I fall in love too easily
I fall in love too fast
I fall in love too terribly hard
For love to ever last
My heart should be well-schooled
‘Cause I’ve been fooled in the past
But still I fall in love so easily
I fall in love too fast
— Sammy Cahn
I recently returned to Seattle for one year’s worth of medical care in 10 days, which I’ll tell you about in another post. A bit resentful to leave my frolic behind even for a short time, I thought I would make my return to the rainy Northwest worthwhile by attending the Oregon Shakespeare Festival in Ashland, Oregon after Seattle. My friend Annmarie joined me for three plays in three nights.
Ashland is in the Rogue Valley, so-named for the Rogue River, in Southern Oregon. The California border and the Siskiyou Mountains are a stone’s throw away. It’s less than 300 miles to Sacramento. The area is green and lush, with rolling hills and valleys and ranches and farmland. It is quite lovely.
Take, for example, my camping spot directly on Emigrant Lake, A 15-minute drive to downtown Ashland.
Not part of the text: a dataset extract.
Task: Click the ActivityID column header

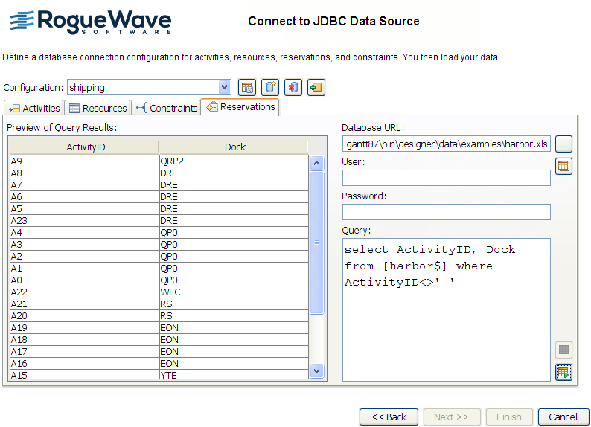Action: pyautogui.click(x=86, y=147)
For 30 bucks a night I had an unobstructed view of the lake and full hookups, including sewer. Usually campsites by oceans and lakes and rivers have only a dump station. I enjoyed it so much that I stayed an additional day.
I set up camp and drove into town for our first play, “The Yeoman of the Guard,” a Gilbert and Sullivan operetta. (Tammy’s Ten-Word Review: In the round/audience participation distracting; no “Pirates of Penzance!”) I was immediately besot with the little town of Ashland. Quaint shops, a turn of the century hotel, restaurants, several theaters (but of course), a 93–acre park in the middle of town – what’s not to love?
Sure, the berg banks pretty heavily on the Shakespeare trade, from businesses with names like “Juliet’s Closet” to “Puck’s Donuts” to “As You Store It.” (By the way, that last one added the word “As” to the name of a national self-storage chain. Too bad. I prefer “As You Lock It.”) But that is to be expected when a cash cow like the Shakespeare Festival brings so much tourism to the town.
Walking to the theater to meet Annmarie, I began daydreaming about moving to Ashland. I could open a bar or restaurant or shop! I could volunteer at theaters! I would have my fill of plays to see anytime I liked! I passed various and sundry types of people, from retired folk to college students to drifters to the multiply-pierced and tattooed, thinking, “How inclusive! I feel right at home here!”
I was infatuated.
The play concluded at 9:30 p.m., and Annmarie and I set out for an apres-performance libation. It was Friday night. Most of the restaurants were already closed. Some were closing as we approached their thresholds. We ended up in a sports bar with karaoke.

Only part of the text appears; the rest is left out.